前言:去年曾经参加过天猫移动推荐比赛。但是当时报名之后实验室安排了其他的新任务,导致这个比赛只是在最后几天粗略的做了一下,然后也只提交了一次结果。没能好好地做这个比赛也是我的一个遗憾。现在回过头来再尝试去做这个比赛,就当练练手了。
一.基本思路
题目的训练数据包含了抽样出来的一定量用户在一个月时间(11.18~12.18)之内的移动端行为数据(D),评分数据是这些用户在这个一个月之后的一天(12.19)对商品子集(P)的购买数据。参赛者要使用训练数据建立推荐模型,并输出用户在接下来一天对商品子集购买行为的预测结果。
拿到题目,首先是读取数据和初步观察数据是否有缺失值等等。我还是使用Pandas库来读取数据,但是在读取数据的时候遇到了memory error的错误。

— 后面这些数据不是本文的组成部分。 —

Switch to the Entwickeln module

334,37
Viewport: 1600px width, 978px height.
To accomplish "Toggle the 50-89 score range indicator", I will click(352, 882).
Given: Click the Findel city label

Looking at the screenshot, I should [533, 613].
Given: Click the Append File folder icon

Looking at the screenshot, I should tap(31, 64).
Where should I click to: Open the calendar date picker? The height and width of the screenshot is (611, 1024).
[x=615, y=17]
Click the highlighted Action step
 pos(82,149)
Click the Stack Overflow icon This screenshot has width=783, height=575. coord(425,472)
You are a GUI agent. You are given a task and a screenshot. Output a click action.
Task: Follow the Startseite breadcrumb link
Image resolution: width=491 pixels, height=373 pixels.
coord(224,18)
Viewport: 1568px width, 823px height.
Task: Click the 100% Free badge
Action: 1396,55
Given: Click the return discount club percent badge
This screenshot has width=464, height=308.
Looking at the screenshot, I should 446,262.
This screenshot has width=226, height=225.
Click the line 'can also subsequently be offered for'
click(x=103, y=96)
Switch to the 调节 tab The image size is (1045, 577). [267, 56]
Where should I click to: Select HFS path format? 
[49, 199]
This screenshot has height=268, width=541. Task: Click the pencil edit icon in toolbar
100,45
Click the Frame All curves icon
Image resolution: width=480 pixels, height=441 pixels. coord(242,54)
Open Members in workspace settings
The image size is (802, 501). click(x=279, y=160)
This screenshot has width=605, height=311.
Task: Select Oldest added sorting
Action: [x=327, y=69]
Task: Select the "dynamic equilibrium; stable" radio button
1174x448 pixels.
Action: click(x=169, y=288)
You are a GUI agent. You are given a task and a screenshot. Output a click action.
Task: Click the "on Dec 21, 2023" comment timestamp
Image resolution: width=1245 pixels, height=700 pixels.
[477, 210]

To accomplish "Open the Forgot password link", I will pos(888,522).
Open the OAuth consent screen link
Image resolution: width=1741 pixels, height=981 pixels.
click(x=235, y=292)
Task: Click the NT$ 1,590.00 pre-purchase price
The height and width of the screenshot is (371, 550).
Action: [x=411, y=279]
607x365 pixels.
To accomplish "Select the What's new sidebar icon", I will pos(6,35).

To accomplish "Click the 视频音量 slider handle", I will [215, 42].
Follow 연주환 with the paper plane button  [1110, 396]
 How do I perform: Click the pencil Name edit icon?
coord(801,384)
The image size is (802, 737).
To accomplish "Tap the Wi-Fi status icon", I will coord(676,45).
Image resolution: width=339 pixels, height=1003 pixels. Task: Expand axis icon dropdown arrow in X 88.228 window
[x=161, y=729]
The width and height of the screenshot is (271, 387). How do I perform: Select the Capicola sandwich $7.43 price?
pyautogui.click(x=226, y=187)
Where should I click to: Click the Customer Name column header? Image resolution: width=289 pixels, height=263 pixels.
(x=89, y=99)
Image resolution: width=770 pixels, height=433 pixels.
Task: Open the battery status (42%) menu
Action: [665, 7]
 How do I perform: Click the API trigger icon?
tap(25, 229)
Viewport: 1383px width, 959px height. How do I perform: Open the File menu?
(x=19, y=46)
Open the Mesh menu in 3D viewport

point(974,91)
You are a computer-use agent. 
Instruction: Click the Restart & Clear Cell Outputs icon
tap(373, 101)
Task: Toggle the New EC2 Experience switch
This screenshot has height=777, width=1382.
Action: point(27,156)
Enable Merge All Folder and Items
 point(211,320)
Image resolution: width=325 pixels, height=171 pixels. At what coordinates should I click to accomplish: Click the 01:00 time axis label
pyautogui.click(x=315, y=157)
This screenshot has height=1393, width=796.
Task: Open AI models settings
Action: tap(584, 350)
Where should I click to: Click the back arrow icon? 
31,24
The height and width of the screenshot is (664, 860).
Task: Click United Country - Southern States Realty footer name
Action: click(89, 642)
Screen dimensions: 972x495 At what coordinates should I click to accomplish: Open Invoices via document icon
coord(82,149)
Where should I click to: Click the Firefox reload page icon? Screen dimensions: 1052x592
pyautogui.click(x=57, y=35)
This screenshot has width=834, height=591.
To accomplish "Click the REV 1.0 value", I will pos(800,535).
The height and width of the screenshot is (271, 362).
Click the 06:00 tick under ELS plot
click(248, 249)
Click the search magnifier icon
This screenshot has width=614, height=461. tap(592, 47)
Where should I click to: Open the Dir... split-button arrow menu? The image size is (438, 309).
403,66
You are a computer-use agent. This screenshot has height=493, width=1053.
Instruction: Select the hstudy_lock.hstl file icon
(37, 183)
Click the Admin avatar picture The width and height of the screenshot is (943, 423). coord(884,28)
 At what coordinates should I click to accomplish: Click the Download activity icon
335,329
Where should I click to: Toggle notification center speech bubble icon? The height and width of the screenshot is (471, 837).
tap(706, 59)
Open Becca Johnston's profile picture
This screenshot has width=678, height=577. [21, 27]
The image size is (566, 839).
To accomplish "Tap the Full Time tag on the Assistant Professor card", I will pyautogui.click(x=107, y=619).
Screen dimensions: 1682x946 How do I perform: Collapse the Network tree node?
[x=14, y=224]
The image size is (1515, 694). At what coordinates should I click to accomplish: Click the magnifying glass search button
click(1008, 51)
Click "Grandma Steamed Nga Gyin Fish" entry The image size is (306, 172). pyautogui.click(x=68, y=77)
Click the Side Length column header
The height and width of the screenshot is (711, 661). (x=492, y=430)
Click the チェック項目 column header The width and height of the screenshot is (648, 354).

上网查了一些资料,出现这个错误的原因是我的python是32位的,能访问的内存有限,而训练数据又比较大。所以不得已重装了64位python,然后又装了一片那一大堆的库
先读取部分数据,把重心放在后续的数据处理上。
首先是做数据预处理,观察数据的缺失值情况:
可知公布的数据应该是经过阿里官方清洗的,除了地理位置那一栏之外并不存在缺失数据的情况。而且主要的数据也不需要再转换成数值型数据的。这样一来,接下来就可以进入特征工程阶段。
训练集是11.18-12.16 用户与商品的交互记录,训练集的标签是12.17用户有木有购买相应的商品。我的方案是先针对有交互记录的数据进行处理。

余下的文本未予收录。